FJO: So how to advocate for this stuff? One issue is making sure that there are editions that are not only available but also affordable. A lot of the older music is now showing up on sites like IMSLP.org, so it is possible to easily obtain some of this music. But then there are also rules to consider. Musicians in most professional orchestras will only play from parts where the paper is a certain size; you can’t just print things out on 8 ½” by 11” sheets, because that’s too small.
BA: Well, that explains why my pieces aren’t performed because they’re only 8 ½” by 11” paper. I can make them bigger. No problem.
FJO: You definitely should. Which is a good segue to get us back to talking about your music and how you came to write the music you write. Connecting with Lou Harrison and Pauline Oliveros ultimately didn’t work out, but you did study for a time with both Terry Riley and Robert Ashley.
BA: I studied with Terry Riley the first semester he was at Mills; he was new to teaching. Terry taught me what was called cyclic composition, which was South Indian singing. He sang and then we sang. It was just copying, which was the teaching method of the time. But I loved the fact that there was a tal—a rhythm, a beat. Cage was sort of against it. He didn’t like regularly recurring meters, and Terry was trying to figure out what you could do within the meter that was interesting. Terry kept using scale steps and putting things together in interesting ways. The whole thing came out sounding very beautiful, because it had this beautiful big drone underneath it.
“I kept hanging on to this thing that I kept seeing as a process that Robert Ashley kept saying wasn’t a process.”
My oratorio Joan had a big A drone underneath it, partially for the singers so that they could find their pitches relative to the A. That was my plan. Not so easy, but it gave them an A at least. So Terry had a big effect on me, but not right away.
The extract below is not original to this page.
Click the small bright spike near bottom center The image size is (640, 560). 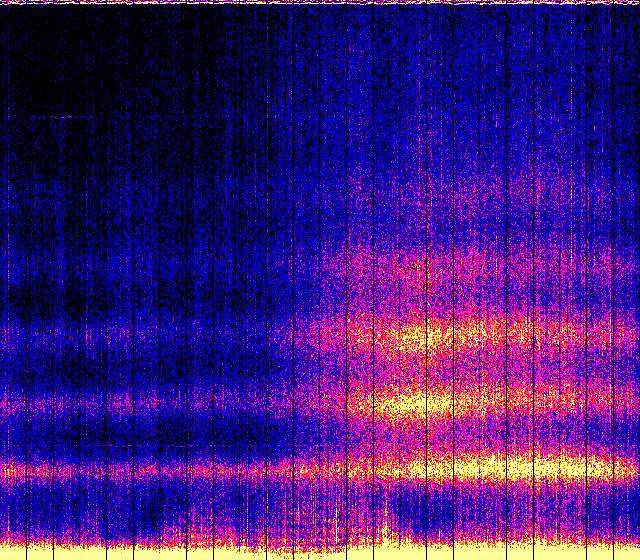click(x=386, y=520)
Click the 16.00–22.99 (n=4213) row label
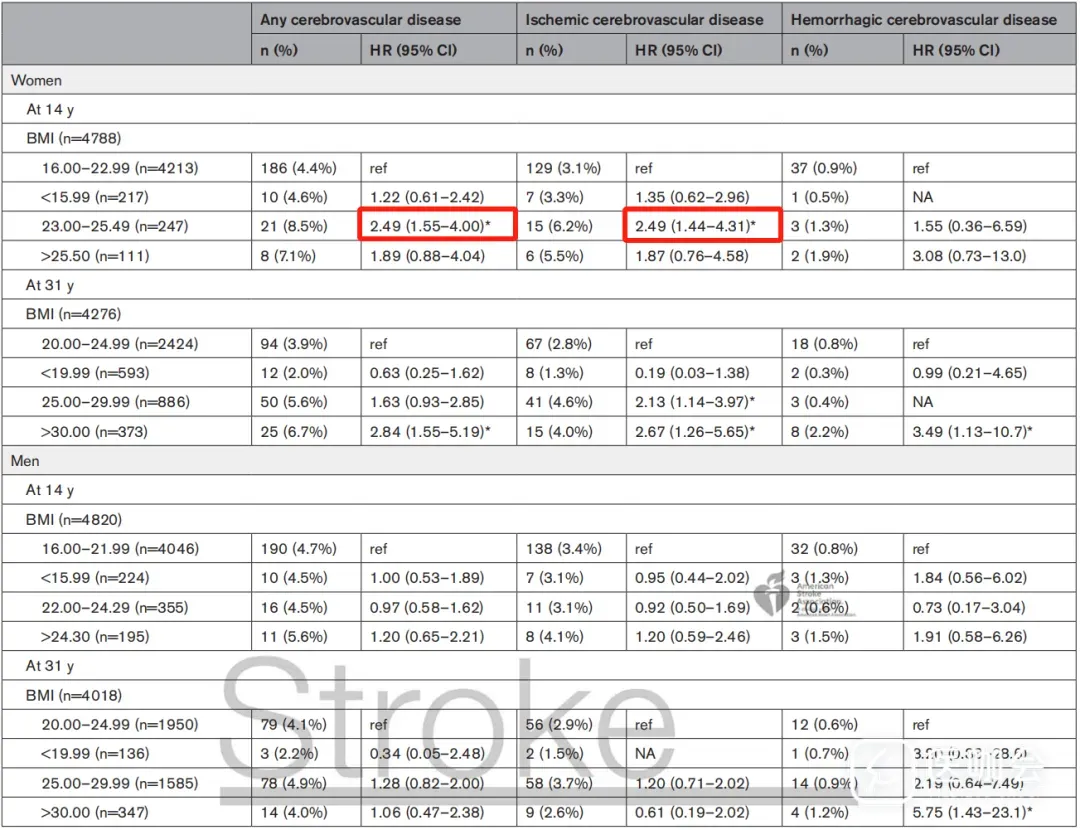This screenshot has width=1080, height=830. click(x=119, y=168)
I kept hanging on to this thing that I kept seeing as a process that Ashley kept saying wasn’t a process. I was coding words. I like changing one thing into something else, layering things like sedimentary rock. I like to have the same thing done different ways, so that the text that you would hear somebody singing would be changed into the pitches for the instruments, then the meaning of the text would be another text. They’d all be layered, or there’d be some weirdo video thing that would explain the text as another layer. I like layers. Anyway, Mr. Ashley did not see that as a process. I guess he saw it as a layered collage, which is certainly a way you could think about it.
FJO: It sounds like a process to me. I’m very curious about this idea of turning letters into pitches and being so focused on pitch, but not so much on rhythm.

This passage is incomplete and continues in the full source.